Wszystkie psy były fantastyczne, gratuluję zwycięzcom: tym, którzy stanęli na podium i tym, którzy tak jak my – wygrali dzisiaj więcej niż tylko rozetkę za zaliczony tor rally-o. 

Do zobaczenia na kolejnych zawodach!

8 komentarzy do “Rally-o, czyli mój pies jest geniuszem!”

  1. No to gratulacje Janka! Geniusz genialny! Za takiego podogonowego podglądacza to sama bym się zezłościła, brawo dla Ciebie, że opanowałaś sytuację. O torze mogę powiedzieć tylko tyle, że skomplikowany. Byłam z moim na dwóch treningach rally-o, ale zawsze wolałam normalne obi.
    Pozdrawiam!

    1. <3
      O torze mówisz z zawodów, czy ogólnie? Bo ten na zawodach był naprawdę bardzo przyjemny.

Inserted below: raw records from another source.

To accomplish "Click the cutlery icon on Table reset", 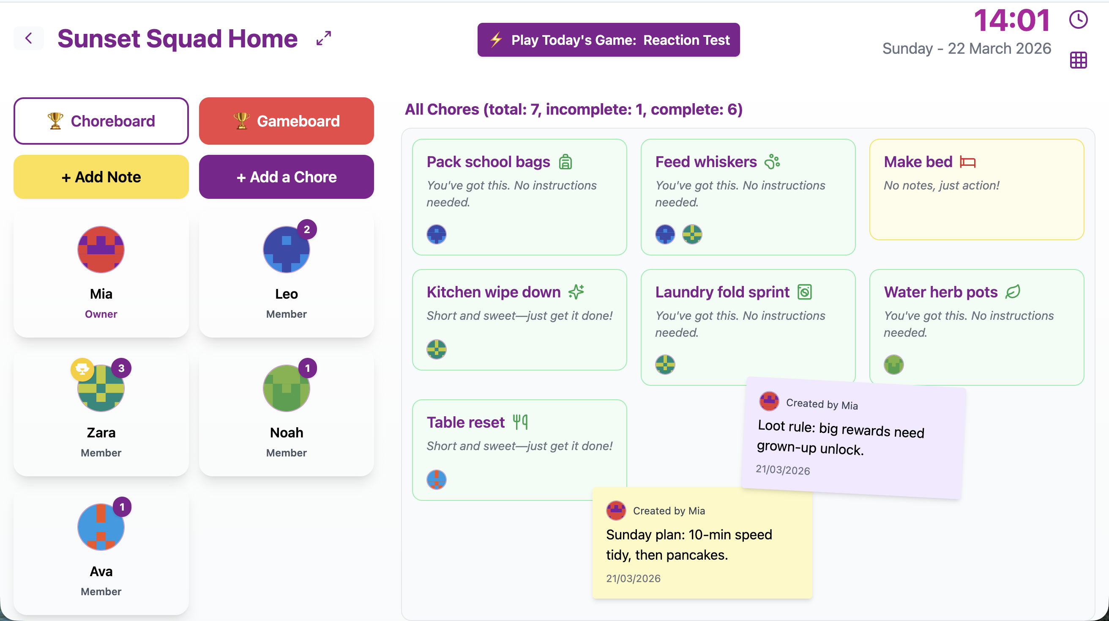I will 521,422.
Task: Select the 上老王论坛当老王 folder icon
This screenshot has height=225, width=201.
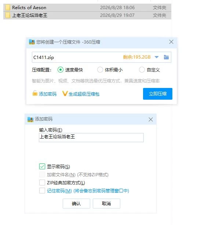Action: click(x=8, y=15)
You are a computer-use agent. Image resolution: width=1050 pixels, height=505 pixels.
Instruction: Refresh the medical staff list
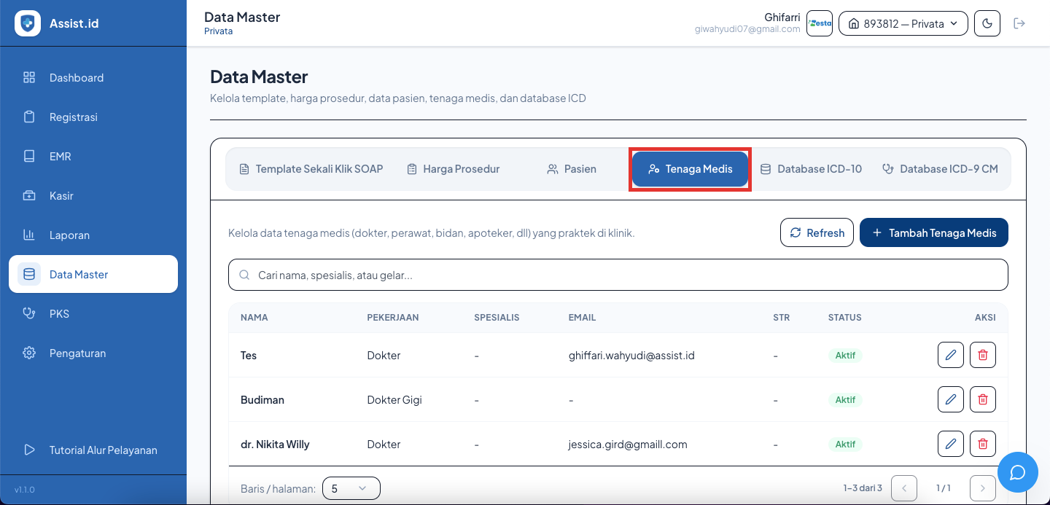pyautogui.click(x=817, y=232)
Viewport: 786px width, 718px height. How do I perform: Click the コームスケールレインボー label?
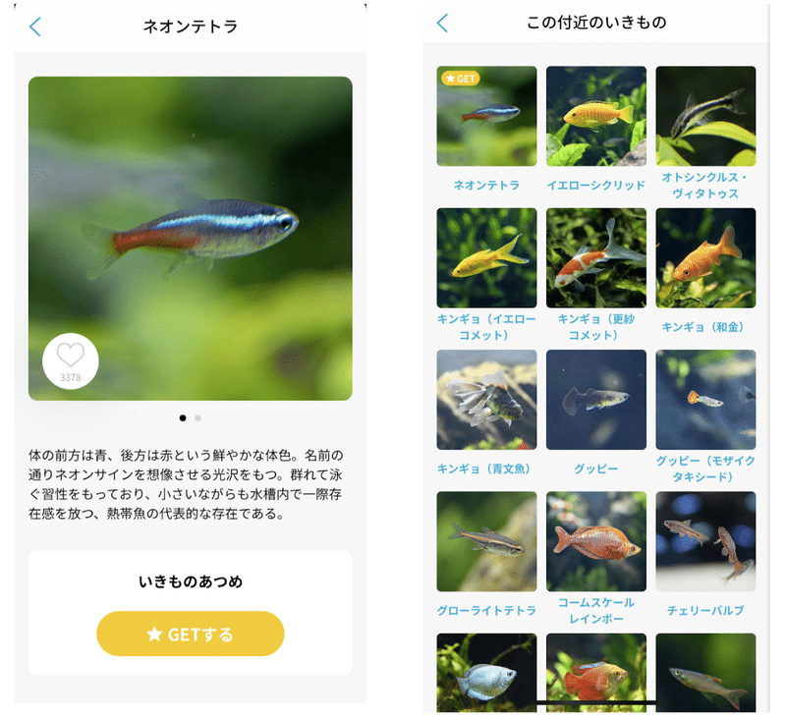pyautogui.click(x=596, y=610)

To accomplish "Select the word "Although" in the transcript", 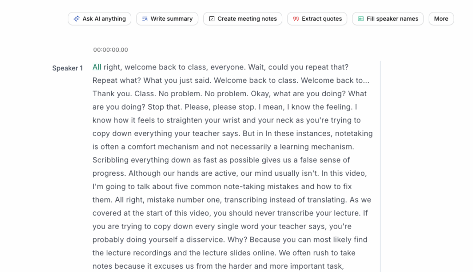I will 144,173.
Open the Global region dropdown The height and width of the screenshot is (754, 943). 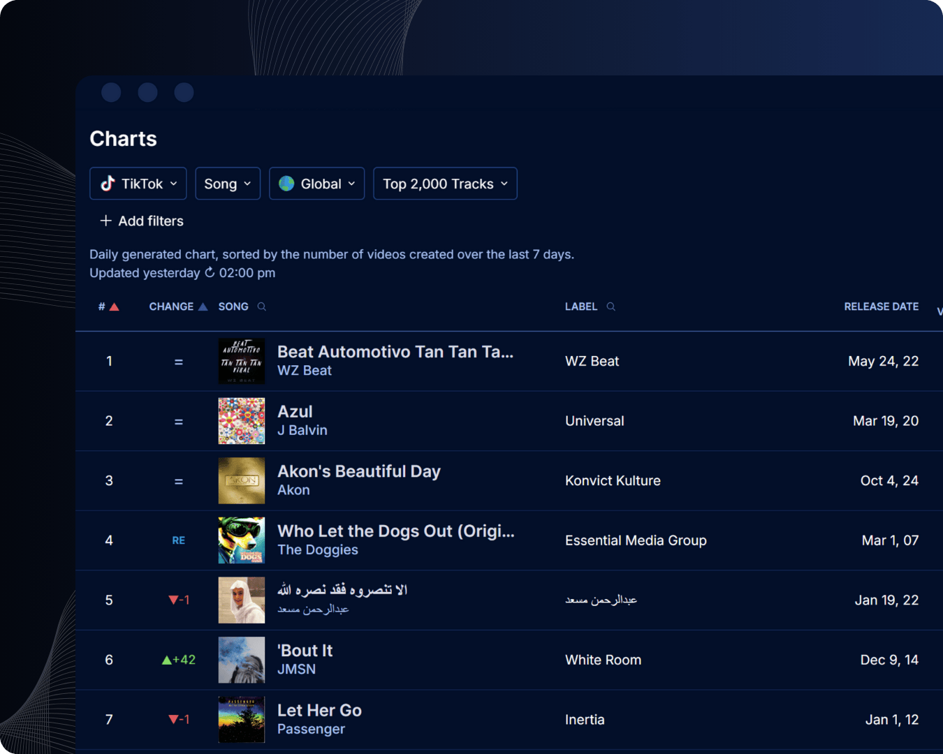[x=316, y=184]
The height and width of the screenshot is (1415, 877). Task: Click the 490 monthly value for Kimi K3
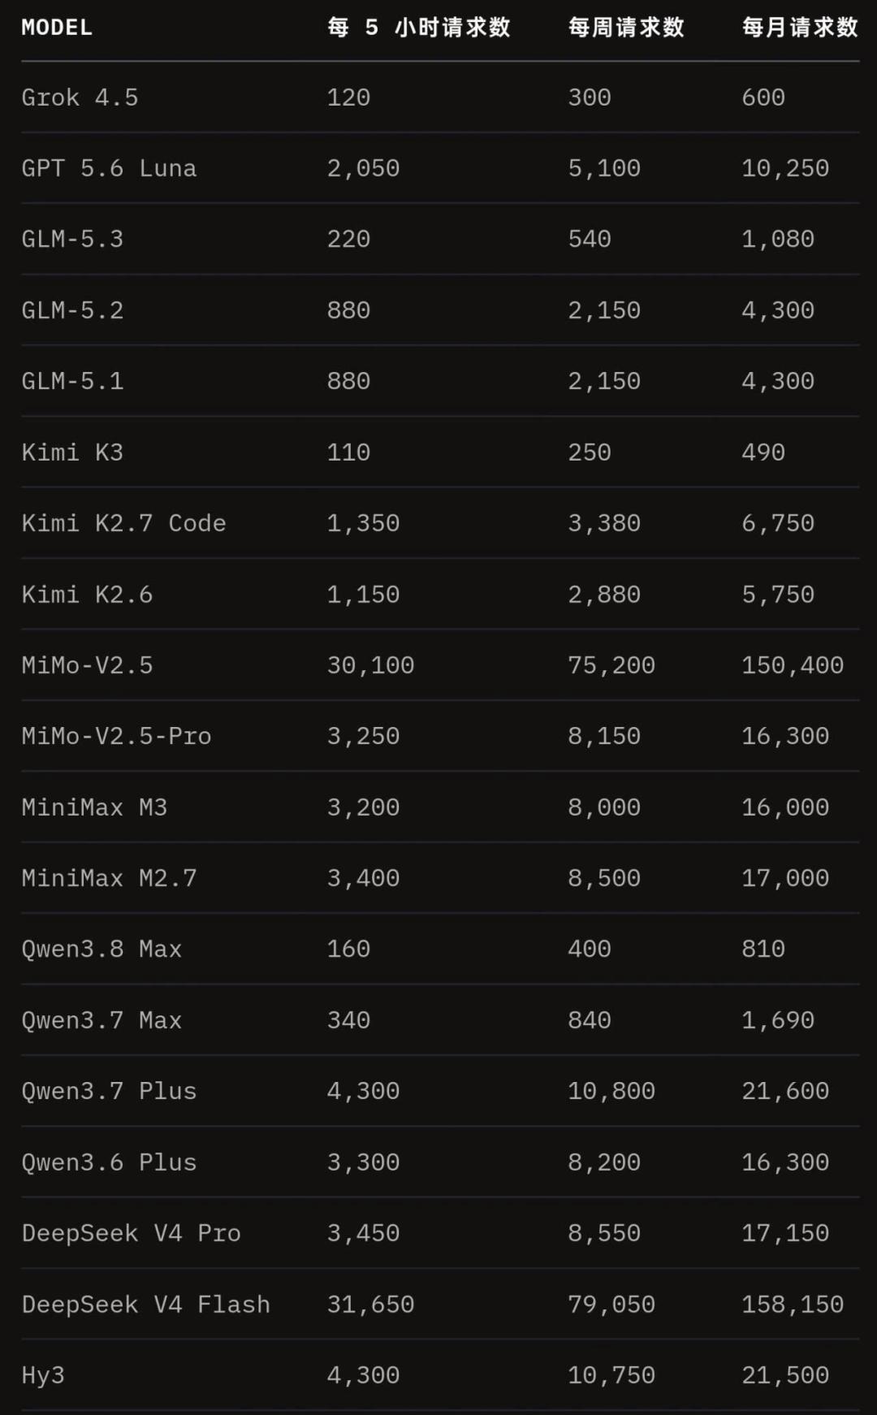[763, 452]
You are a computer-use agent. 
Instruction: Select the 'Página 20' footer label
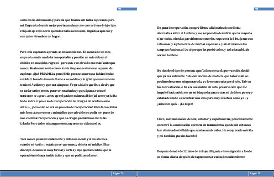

Gdyby nie ten jeden znak ustawiony bardzo blisko wcześniejszego (to ten, który prawie bym ominęła), uważam, że nawet dla osób startujących pierwszy raz był ciekawy.
      Normalne obi też dłubiemy, ale na zawody nigdy nie pojedziemy.
      Pozdrawiam! 🙂

  2. Brawo, świetna robota! 🙂
    My szykujemy się do debiutu w zawodach rally-o we wrześniu i muszę przyznać, że chyba najbardziej obawiam się zwrotu o 280270(?) stopni, matematyk ze mnie żaden i nigdy ni potrafię właściwie wykalkulować sobie rzeczywistej odległości (kąta), jaki mamy pokonać, co podczas treningów musi wyglądać komicznie, co dopiero podczas zawodów, ajajaj… Jakieś rady dla debiutujących w rally-o? 😀

    1. Dzięki!
      To jest zwrot o 270 stopni, czyli takie niepełne kółeczko – robić jak kółko, tylko niepełne, haha 😀
      Moja rada dla początkującego – startować! Uważnie słuchać sędziego podczas zapoznania z torem, a między treningami ćwiczyć gdziekolwiek się da: slalom między słupkami pod blokiem, krótkie przejście przez ulicę z psem przy nodze. Wszelkie wspólne obroty. To ma być dla psa zabawą i tak należy do tego podejść. Lepiej zrobić mniej ale mieć motywację, niż przesadzić i mieć zgaszonego psa 🙂
      Trzymam kciuki i powodzenia we wrześniu!

  3. Pięknie, gratulacje dla Was! 🙂
    Ja cały czas waham się czy zdecydować się w końcu na rally czy nie..Emet ma momenty kiedy potrafi pracować przy innych psach ale myślę że zawody za bardzo by go ropraszały.

    1. Dzięki!!!
      Co do zawodów – jak nie pojedziesz, to się nie dowiesz, ze swojej obserwacji dodam, że z każdym następnym startem jest dużo lepiej 🙂

Możliwość komentowania została wyłączona.